What you will do: Swap "disclosure triangle" for "expander arrow" in the part of the entries that opens with the line containing "At what coordinates should I click to accomplish: Click the plus" and closes with the line containing "click(711, 157)". Give back only those lines, with everything else unchanged.
begin Listed entries
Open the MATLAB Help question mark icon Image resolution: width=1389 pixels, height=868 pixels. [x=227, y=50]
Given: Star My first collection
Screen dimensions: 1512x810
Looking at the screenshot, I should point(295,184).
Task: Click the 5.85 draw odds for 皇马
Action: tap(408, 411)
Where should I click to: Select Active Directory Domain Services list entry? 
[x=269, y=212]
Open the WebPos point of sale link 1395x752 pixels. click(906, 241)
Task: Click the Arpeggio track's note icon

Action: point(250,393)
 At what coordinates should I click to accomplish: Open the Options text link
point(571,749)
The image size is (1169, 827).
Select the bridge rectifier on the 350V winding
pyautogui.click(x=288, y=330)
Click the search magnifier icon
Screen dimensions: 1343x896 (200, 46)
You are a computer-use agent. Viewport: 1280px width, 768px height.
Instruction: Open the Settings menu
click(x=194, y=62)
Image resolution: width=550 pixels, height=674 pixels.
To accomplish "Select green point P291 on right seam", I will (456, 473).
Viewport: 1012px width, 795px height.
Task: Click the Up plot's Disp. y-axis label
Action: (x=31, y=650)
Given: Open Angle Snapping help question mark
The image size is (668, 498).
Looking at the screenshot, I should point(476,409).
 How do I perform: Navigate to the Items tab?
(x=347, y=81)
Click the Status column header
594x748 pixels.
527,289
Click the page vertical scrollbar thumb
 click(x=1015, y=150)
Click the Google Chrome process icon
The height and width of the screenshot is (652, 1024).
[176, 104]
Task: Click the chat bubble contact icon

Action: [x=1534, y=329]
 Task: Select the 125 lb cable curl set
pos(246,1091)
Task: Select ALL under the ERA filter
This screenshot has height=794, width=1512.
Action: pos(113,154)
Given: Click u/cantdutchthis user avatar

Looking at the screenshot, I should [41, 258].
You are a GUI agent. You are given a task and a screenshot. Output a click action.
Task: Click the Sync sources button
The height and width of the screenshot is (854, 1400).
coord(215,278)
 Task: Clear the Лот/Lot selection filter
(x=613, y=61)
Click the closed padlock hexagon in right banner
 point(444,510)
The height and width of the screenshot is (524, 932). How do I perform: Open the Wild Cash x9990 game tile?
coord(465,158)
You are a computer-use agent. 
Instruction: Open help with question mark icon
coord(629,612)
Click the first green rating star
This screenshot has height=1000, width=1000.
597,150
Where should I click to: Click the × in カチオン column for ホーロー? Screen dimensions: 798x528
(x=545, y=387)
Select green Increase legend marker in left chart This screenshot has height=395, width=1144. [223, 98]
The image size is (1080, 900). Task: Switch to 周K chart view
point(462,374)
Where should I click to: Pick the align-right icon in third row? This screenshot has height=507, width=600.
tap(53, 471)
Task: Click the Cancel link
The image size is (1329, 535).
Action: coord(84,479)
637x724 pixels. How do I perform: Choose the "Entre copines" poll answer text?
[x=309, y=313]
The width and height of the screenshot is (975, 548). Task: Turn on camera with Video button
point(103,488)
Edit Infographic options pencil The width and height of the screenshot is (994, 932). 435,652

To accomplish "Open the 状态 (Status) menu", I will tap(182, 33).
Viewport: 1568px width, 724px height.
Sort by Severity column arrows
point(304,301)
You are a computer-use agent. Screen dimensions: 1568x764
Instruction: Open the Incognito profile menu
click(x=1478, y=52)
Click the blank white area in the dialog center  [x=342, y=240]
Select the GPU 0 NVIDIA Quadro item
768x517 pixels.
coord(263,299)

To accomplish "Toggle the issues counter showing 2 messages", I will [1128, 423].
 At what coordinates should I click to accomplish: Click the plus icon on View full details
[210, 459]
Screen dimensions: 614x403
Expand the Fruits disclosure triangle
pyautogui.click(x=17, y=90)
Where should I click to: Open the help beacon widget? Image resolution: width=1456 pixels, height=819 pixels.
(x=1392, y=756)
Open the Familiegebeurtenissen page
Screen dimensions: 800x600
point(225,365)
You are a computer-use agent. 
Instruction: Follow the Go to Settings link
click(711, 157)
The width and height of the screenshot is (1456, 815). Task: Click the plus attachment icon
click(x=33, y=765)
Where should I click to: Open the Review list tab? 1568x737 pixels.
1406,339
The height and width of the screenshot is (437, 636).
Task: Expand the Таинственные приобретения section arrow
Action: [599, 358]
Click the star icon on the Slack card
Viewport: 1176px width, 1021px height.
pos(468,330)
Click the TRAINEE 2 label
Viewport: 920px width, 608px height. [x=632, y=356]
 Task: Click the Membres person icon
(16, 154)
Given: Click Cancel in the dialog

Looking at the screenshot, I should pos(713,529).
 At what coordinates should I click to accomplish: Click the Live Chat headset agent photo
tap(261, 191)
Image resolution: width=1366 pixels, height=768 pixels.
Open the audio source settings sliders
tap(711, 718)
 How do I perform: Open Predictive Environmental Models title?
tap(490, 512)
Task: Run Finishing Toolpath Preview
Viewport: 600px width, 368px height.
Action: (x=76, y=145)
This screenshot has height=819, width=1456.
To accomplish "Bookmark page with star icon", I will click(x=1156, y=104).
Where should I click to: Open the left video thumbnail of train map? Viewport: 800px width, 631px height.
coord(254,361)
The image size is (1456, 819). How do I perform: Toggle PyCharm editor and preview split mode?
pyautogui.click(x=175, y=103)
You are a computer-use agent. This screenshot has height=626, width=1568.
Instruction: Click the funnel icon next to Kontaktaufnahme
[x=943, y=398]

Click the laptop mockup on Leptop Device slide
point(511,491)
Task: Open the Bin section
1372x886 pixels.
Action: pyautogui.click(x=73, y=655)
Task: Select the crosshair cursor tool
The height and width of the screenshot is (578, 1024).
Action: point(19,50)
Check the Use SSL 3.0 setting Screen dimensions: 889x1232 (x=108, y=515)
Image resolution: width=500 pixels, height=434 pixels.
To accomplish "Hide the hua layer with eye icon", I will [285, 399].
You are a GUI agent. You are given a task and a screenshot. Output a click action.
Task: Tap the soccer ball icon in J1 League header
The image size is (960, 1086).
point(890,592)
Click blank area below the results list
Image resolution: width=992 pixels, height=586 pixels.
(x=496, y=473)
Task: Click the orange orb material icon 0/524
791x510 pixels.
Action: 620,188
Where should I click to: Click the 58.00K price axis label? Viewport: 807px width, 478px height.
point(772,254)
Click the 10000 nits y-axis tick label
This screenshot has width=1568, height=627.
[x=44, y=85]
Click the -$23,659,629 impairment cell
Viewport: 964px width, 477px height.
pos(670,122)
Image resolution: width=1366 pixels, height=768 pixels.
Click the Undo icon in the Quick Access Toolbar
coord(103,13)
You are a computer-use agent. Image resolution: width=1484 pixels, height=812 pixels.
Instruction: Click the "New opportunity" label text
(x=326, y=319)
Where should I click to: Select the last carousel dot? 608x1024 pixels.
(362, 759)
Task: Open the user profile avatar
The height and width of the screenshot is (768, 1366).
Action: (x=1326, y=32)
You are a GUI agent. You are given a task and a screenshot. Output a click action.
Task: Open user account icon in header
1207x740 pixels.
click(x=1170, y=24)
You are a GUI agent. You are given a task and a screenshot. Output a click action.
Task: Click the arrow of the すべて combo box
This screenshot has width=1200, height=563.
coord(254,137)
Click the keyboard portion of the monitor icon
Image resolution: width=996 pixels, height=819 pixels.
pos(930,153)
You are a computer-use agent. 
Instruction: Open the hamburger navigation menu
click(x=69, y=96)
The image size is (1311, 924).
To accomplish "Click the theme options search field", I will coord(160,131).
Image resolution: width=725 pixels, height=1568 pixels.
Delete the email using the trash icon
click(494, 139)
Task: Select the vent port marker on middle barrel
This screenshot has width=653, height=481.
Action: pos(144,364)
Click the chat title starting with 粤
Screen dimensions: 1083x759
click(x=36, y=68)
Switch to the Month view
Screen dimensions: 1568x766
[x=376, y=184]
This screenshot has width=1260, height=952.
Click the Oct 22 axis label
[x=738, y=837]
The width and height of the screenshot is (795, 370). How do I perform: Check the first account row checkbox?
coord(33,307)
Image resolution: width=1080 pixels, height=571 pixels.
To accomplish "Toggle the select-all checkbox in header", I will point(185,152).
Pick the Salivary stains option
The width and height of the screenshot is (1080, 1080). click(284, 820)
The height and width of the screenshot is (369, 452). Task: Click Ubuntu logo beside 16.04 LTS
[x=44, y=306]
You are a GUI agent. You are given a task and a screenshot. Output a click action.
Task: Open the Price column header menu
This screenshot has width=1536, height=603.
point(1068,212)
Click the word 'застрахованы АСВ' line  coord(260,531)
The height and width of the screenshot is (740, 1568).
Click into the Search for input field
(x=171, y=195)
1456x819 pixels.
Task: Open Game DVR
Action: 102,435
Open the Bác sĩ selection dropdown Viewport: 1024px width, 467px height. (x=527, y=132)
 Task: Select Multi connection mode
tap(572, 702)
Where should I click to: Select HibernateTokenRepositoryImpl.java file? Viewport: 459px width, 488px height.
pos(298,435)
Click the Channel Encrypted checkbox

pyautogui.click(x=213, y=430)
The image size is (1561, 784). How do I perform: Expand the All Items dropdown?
end Listed entries
Task response:
 At what coordinates should I click to accomplish: Click the plus icon on View full details
[210, 459]
Screen dimensions: 614x403
Expand the Fruits expander arrow
pyautogui.click(x=17, y=90)
Where should I click to: Open the help beacon widget? Image resolution: width=1456 pixels, height=819 pixels.
(x=1392, y=756)
Open the Familiegebeurtenissen page
Screen dimensions: 800x600
point(225,365)
You are a computer-use agent. 
Instruction: Follow the Go to Settings link
click(711, 157)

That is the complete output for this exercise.